GEËXTRAHEERDE TEKST =
15.2.2019   

NL

Publicatieblad van de Europese Unie

C 62/67


Advies van het Europees Economisch en Sociaal Comité over het voorstel voor een verordening van het Europees Parlement en de Raad tot vaststelling, als onderdeel van het Fonds voor geïntegreerd grensbeheer, van het instrument voor financiële steun voor douanecontroleapparatuur

(COM(2018) 474 final — 2018/0258 (COD))

(2019/C 62/11)

Rapporteur:

Antonello PEZZINI

Raadpleging

Europees Parlement: 2.7.2018

Raad: 4.7.2018

Rechtsgrondslag

Artikelen 114, lid 1, en 304 van het Verdrag betreffende de werking van de Europese Unie

 

 

Bevoegde afdeling

Interne Markt, Productie en Consumptie

Goedkeuring door de afdeling

2.10.2018

Goedkeuring door de voltallige vergadering

17.10.2018

Zitting nr.

538

Stemuitslag

(voor/tegen/onthoudingen)

200/0/5

1.   Conclusies en aanbevelingen

1.1.

Gezien de toenemende problemen in verband met de controle op de buitengrenzen van de EU acht het Europees Economisch en Sociaal Comité het absoluut zaak om werk te maken van een systeem waarmee de mensen en de veiligheid van de grenzen kunnen worden beschermd en tegelijkertijd gezorgd kan worden voor een bloeiend handelsverkeer met derde landen.

1.2.

Dat is een van de grote uitdagingen waar de EU voor staat, en het pakket „grensbeheer”, dat voor de komende meerjarenbegroting van de EU is opgesteld, vormt volgens het EESC een eerste stap in de goede richting.

1.3.

Om de sociale cultuur en de sociale, economische, financiële en milieubelangen van de lidstaten zo goed mogelijk te beschermen, is het naar het oordeel van het EESC van essentieel belang dat de EU kan beschikken over kwalitatief goede en innovatieve douaneapparatuur met het oog op:

de — tot dusverre niet doeltreffende — bestrijding van illegale handel;

de stroomlijning en vereenvoudiging van legale handelspraktijken;

het waarborgen van de veiligheid van de interne markt van de EU;

de bescherming van het milieu en de volksgezondheid;

de eerbiediging van de fundamentele arbeidsrechten;

de bescherming van de consumentenbelangen;

een optimaal beheer van douanerisico’s;

de inning van douanerechten.

Coördinaatgegevens van items:
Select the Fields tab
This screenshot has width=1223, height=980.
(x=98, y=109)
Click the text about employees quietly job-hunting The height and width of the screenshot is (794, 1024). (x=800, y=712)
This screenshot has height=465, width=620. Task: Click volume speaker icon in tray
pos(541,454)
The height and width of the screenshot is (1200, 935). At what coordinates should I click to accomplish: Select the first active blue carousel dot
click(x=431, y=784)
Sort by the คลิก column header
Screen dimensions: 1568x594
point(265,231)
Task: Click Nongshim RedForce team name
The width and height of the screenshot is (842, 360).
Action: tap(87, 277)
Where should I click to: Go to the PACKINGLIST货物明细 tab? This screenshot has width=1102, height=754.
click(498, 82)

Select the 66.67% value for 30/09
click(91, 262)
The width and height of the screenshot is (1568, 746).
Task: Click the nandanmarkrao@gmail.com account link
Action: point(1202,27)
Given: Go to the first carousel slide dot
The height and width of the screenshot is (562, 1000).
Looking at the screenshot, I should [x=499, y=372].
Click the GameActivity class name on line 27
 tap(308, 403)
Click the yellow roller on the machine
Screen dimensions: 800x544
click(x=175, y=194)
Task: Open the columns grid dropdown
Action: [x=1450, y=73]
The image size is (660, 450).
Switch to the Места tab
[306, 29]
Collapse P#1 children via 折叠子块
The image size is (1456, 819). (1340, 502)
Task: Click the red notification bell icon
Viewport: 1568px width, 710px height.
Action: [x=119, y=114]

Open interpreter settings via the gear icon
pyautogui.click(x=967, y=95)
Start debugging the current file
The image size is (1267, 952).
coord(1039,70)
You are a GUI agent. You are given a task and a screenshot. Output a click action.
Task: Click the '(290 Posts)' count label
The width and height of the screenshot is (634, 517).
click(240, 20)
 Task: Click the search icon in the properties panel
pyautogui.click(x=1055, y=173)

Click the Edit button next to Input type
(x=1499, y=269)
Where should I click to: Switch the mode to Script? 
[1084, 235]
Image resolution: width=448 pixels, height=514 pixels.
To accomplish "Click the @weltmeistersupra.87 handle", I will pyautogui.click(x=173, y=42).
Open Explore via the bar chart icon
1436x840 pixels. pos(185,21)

DOEL A = Wat was de stemuitslag (voor/tegen/onthoudingen) bij de goedkeuring van het advies over douanecontroleapparatuur?
DOEL B = Vat het advies over douanecontroleapparatuur samen in twee zinnen.

RESULTAAT A = 200 stemmen voor, 0 tegen en 5 onthoudingen.

RESULTAAT B = Het EESC vindt het door de toenemende problemen bij de controle op de EU-buitengrenzen absoluut zaak een systeem op te zetten dat de mensen en de veiligheid van de grenzen beschermt en tegelijk een bloeiend handelsverkeer met derde landen mogelijk maakt. Het ziet het pakket „grensbeheer” voor de komende meerjarenbegroting als een eerste stap in de goede richting en acht kwalitatief goede en innovatieve douaneapparatuur essentieel, onder meer om illegale handel te bestrijden, legale handel te vereenvoudigen, de interne markt veilig te houden, milieu, volksgezondheid en consumentenbelangen te beschermen en douanerechten te innen.